That right there was enough for me, and I was happy with it. Of course, old habits (and dreams) die hard. I was still writing poems and songs, albeit few and far between. I was still imagining, and I was still creating. Then one night, a few months ago, I had a dream.
Dreams like this one don’t happen every night. They are the muses who visit your subconscious and stay for tea. They are the inspiration that drives you mad with ideas. They are what fantasy is made of. They are hope.
This dream showed me a world—no, a universe—that exists out there somewhere, and people need to know about it. I have the power to inform hundreds of thousands of people about this existence, and I have only to write it down.
So, I got back on the horse, so to speak. I got myself re-accustomed to a typing program and I began to type. At first it was just a recollection of the events of that amazing dream; before I knew it, I had a baseline in my head for an entire trilogy!
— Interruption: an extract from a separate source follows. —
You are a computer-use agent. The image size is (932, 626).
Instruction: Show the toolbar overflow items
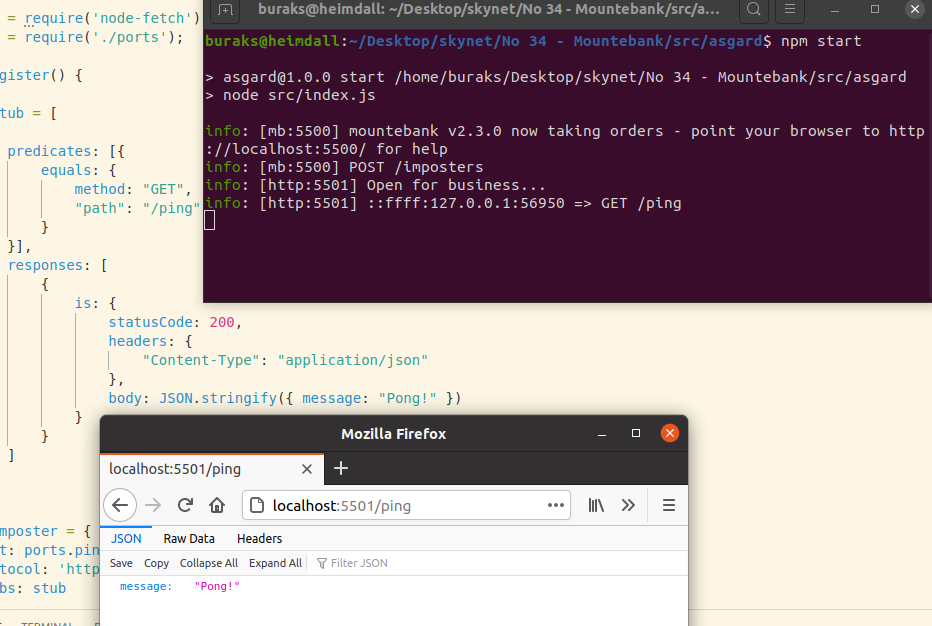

The spark was reignited, and I knew once again that my calling was to write. And now I had no other choice…how could I keep this incredible story to myself?!
But, alas, I am afraid.
I am afraid for many reasons; here are my top few:
- I am afraid that I am going to lose it again.
- I am afraid that I’m going to get Writer’s Block.
- I’m scared that it will go unfinished.
- I am afraid that I’m going to get sidetracked. Not from my writing itself, but from the storyline.
- I don’t have the self-confidence to recognize when I’ve done something worthwhile. It’s difficult to recognize potential and not have faith in it. Which is part of why this is so terrifying.
- Which leads into my next fear, actually. I’m afraid that I’m going to let people down. The story itself is incredible, I have no doubt in my mind that people will love it. But if I were to spend all this time and effort writing a book, and in the end not have it published… I would be letting down my family, who encouraged me and told me they believed in me, my husband, who supported my dream, and I’d be letting myself down as well.
Despite all these fears, however, I am going to write this story. My fantastic, brilliant, incredible husband, who stands behind my dream and my need to write, went online last week and bought me a brand new laptop, so I can write wherever I go! I have my current writings backed up both on this laptop and on my desktop, and as soon as I get a printer, I’d like to keep hard copies of my work as well.
I am just starting this journey. I am almost done with two chapters, though I have three chapters worth besides these already typed out, just waiting for me to perfect them. This is going to take a while. There is a very good chance that it will not be done this year. But I promise you all, as I have promised myself, that I am going to write this.
And who knows? Maybe one day you’ll find yourself strolling the aisles of Barnes and Noble, and you’ll see a section in the Bestseller column that says Aspect: Time. Then maybe below that you’ll see my name, Crystal MM Burton. Maybe you won’t even know who I am, maybe you’ll just like the name or the cover image. Maybe you’ll pick it up and read the summary, and maybe it will interest you. You never would have thought you’d be picking up your new obsession when you set that book down at the check out counter. But maybe…just maybe…it’ll happen.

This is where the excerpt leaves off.